JORGE BUSTOS-El MUNDO
Decimos que la política se ha contagiado de la lógica del mercado porque los partidos compiten por el reconocimiento expresado en votos como las empresas pugnan por diferenciarse de la competencia para atraer al consumidor. Por eso hablamos de marca electoral, de oferta programática, de capital político, de comprar un argumento: lenguaje mercantil que metaforiza con precisión el funcionamiento de la lucha por el poder en las democracias representativas. La liquidez es a una empresa lo que la representación a un partido.

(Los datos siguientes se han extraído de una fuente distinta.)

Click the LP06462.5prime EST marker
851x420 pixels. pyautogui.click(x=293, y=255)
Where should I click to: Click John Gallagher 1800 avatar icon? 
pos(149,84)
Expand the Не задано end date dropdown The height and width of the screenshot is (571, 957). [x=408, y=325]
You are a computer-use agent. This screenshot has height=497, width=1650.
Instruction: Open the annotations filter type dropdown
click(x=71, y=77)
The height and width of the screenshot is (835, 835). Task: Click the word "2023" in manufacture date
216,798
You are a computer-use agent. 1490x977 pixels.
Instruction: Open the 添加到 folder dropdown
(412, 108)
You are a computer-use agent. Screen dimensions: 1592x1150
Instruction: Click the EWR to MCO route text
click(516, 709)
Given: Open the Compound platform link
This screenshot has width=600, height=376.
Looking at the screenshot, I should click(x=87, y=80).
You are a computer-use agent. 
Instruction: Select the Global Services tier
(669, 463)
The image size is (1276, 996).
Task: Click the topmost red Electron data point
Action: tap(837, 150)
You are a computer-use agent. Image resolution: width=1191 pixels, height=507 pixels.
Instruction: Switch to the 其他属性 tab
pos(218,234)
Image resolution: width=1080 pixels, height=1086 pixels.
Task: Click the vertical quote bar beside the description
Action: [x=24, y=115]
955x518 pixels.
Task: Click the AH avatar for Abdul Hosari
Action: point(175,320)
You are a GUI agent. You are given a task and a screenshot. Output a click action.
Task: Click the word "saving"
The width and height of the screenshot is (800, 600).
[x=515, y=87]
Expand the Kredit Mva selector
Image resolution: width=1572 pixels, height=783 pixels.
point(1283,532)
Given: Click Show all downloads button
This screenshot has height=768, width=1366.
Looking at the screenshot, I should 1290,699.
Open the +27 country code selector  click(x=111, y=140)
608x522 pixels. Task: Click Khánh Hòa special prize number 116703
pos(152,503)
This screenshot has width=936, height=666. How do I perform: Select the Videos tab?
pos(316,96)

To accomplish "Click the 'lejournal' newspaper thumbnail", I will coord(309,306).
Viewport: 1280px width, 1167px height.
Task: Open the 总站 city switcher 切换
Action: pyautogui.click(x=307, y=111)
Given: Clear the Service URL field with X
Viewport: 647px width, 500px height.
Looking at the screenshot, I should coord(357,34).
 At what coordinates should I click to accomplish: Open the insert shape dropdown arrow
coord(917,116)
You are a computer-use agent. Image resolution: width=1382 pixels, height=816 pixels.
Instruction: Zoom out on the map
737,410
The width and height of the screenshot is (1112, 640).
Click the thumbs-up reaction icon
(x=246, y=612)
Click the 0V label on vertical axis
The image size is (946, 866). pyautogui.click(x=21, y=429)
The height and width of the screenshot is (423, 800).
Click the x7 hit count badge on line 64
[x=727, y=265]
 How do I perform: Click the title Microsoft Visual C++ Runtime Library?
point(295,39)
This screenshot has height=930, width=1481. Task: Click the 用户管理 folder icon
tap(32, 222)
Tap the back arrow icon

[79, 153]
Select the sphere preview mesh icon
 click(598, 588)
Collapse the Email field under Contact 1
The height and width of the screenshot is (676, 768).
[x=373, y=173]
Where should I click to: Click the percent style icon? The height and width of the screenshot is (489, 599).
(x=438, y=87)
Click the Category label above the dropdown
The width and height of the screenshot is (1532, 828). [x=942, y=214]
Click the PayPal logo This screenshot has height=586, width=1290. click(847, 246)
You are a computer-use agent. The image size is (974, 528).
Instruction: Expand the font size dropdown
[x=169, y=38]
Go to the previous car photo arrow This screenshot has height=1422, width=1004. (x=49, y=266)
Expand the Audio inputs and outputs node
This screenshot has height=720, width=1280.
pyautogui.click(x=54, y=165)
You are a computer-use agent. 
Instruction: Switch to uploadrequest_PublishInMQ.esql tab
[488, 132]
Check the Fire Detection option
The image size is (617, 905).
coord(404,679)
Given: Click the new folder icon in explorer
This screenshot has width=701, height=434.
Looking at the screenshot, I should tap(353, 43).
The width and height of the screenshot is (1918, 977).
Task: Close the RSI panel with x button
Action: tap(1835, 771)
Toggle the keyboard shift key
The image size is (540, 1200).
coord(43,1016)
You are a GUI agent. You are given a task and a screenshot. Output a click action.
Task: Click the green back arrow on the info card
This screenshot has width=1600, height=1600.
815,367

La alegoría comercial se ajusta tanto a la lucha partidista que corremos el peligro de sobrevalorar el factor diferencial en nuestros líderes. Un buen líder sería solo aquel que expresa a todas horas una identidad fija, reconocible para su electorado, considerado una masa compacta e inmóvil. Y en circunstancias normales, diferenciarse funciona. Pero en Cataluña hace tiempo que la anormalidad es la norma, como lo es en otros lugares de Europa que reaccionan con miedo a la intemperie global replegándose en el narcisismo de la pequeña diferencia. Por eso, si Manuel Valls tiene una oportunidad de ganar en Barcelona no será gracias a un perfil definido, restringido a unas siglas familiares, sino en virtud de una plataforma abierta al deseo común de igualdad y libertad que pueden compartir socialistas constitucionales, liberales progresistas y conservadores ilustrados. Se entabla entonces una alianza virtuosa que aspira a vencer por inclusión, no a excluir por identidad.
En un ecosistema viciado por el hecho diferencial, la candidatura europeísta y racional de Valls desafía los dos extremos de la pinza que atenaza a la metrópoli catalana: el resentimiento de clase del populismo y la supremacía nativa del separatismo. La política se libera así de la mezquindad de tendero y remite al sentido primigenio de la polis: ciudadanía reagrupada para trascender el tribalismo. Es cierto que la iniciativa partió de Albert Rivera, pero Rivera pronto entendió que si quería contar con Valls debía satisfacer su exigencia de autonomía; o lo que es lo mismo, renunciar a la marca de Ciudadanos para defender la idea de Ciudadanos. El falso liberal antepone lo propio; el liberal clásico lo sacrifica por el bien mayor, que es la supervivencia de la sociedad abierta donde prospera la libertad, hoy amenazada por periódicas invasiones tractorianas que portan de vuelta el tufo carlista de la reacción.
Frente a la secta de los homogéneos, Valls encarna el pacto de los distintos. Ya sé que los periodistas seguirán preguntándole si va con Cs, porque he descubierto que los periodistas políticos son en realidad periodistas deportivos, y un jugador sin camiseta no les cabe en la cabeza. Pero de lo que se trata es de ganar el partido con un equipo de intachables comunitarios.